FACT CHECK: Did Bill O’Reilly Write An Essay Claiming The Coronavirus Is A Chinese Bioweapon?

0
77

A Facebook post alleges conservative political commentator Bill O’Reilly wrote an essay claiming COVID-19 is a bioweapon created by the Chinese government.

“Bill O’Reilly perfectly nailed it!” reads the beginning of the post. “Anyone who doesn’t understand what is truly going on with this virus needs to read this.”

Verdict: False

A spokesperson for O’Reilly’s website has confirmed he did not write the essay. The World Health Organization (WHO) and experts say evidence indicates the coronavirus originated in animals and was not engineered in a lab.

Fact Check:

The internet has become replete with misinformation related to the new coronavirus since it first emerged in China in late 2019. In this case, the Facebook post credits O’Reilly with writing an essay that claims the virus is a biological weapon created by the Chinese government.

“Knowing they could not attack us openly they needed to be coy, like a deceptive fox,” O’Reilly allegedly wrote. “In my opinion, I believe the regime released a biological weapon upon the world that doesn’t kill everyone but kills ‘enough,’ especially the elderly and in-firmed.”
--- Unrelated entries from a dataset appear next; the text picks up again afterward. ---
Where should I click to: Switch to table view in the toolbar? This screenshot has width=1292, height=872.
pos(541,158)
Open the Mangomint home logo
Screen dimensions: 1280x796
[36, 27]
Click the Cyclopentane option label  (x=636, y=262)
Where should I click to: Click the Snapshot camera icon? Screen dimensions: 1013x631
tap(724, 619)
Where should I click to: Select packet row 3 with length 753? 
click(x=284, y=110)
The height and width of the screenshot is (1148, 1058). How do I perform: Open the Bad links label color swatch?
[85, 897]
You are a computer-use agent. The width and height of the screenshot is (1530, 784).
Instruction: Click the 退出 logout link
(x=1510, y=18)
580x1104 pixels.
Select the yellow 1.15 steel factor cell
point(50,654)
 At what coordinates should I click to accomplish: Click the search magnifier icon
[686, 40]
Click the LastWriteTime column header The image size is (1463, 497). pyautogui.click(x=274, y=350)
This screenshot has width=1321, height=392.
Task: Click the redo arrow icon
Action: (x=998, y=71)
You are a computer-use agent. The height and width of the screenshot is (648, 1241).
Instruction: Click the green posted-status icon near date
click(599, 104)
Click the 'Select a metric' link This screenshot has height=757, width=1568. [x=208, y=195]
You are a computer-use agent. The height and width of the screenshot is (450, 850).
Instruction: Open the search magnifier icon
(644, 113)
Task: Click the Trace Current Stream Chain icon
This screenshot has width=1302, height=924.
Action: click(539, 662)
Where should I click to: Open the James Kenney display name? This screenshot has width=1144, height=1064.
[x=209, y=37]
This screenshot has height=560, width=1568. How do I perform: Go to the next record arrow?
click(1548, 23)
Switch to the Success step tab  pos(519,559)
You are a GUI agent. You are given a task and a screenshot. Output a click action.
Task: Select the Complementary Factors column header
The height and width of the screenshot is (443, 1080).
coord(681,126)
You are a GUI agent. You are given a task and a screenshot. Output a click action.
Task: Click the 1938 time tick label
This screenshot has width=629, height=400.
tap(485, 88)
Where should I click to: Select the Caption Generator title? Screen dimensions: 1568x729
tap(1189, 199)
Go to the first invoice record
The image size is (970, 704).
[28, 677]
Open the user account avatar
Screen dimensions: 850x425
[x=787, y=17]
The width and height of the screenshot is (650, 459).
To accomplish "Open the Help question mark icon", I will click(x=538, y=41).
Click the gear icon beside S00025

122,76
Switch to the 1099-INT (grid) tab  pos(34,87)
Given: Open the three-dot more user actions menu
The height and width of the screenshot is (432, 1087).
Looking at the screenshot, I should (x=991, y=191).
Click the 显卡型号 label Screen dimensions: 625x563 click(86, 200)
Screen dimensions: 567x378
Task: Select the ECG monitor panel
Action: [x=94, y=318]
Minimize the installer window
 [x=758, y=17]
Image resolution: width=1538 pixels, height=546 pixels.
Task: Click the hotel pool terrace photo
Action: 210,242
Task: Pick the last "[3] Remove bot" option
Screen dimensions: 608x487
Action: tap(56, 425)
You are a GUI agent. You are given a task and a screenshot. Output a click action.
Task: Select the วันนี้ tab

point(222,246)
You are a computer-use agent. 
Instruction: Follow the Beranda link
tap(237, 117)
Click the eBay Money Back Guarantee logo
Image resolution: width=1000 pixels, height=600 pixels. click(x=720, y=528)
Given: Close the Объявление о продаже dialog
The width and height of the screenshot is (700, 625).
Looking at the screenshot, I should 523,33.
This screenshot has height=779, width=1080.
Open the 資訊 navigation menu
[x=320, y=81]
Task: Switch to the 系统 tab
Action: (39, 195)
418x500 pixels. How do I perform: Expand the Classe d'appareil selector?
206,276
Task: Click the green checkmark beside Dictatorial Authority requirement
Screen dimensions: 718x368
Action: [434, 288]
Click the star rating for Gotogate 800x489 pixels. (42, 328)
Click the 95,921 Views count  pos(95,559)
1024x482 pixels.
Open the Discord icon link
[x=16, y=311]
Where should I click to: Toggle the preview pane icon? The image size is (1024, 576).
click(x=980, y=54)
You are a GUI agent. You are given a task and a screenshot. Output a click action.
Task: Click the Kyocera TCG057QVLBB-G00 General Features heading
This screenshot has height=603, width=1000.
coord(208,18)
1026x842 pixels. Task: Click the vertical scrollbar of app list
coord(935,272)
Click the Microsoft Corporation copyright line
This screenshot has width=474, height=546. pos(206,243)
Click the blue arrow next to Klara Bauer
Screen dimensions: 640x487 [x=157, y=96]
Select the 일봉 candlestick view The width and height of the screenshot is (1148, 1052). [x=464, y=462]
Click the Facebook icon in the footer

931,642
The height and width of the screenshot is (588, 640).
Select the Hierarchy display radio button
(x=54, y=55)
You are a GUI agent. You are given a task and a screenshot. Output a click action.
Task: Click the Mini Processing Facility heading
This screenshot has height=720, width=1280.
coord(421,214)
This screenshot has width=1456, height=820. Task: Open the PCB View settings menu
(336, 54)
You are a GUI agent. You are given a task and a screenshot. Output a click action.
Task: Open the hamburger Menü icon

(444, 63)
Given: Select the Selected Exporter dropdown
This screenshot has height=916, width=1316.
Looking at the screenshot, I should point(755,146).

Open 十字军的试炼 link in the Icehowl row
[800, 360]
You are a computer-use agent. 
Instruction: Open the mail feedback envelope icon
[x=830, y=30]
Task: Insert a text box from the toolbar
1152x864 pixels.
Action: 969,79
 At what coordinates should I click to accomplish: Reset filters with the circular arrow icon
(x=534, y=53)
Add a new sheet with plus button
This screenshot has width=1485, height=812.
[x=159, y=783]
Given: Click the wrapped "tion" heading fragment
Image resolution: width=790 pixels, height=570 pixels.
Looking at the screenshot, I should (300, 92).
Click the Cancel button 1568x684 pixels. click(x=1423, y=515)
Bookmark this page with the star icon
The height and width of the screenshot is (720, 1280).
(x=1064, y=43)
There is, however, no evidence O’Reilly authored the essay. It appears nowhere on his website or his social media accounts. An internet search also turned up no credible sources attributing the essay to him.

A spokesperson for O’Reilly’s website confirmed to Snopes that O’Reilly “did not write a single word of the essay in question,” adding that the political commentator “does not traffic in conspiracy theories.” (RELATED: Does This Image Show Blankets Infected With Coronavirus Being Shipped From China To Africa?)

The essay, debunked by Snopes in April, appears to have originated with Facebook user Tim Besmer, who posted it with a copyright notice and the words “Permission given for public sharing.” The fact-checking website Lead Stories rated his post false.

The exact origin of the new coronavirus remains unknown, but experts believe it likely came from bats, CNN reported. Richard Ebright, a professor of chemical biology at Rutgers University, told the Washington Post, “There’s absolutely nothing in the genome sequence of this virus that indicates the virus was engineered.”

The WHO has also said the available evidence indicates the coronavirus originated in animals and was not manipulated or produced in a laboratory, according to USA Today.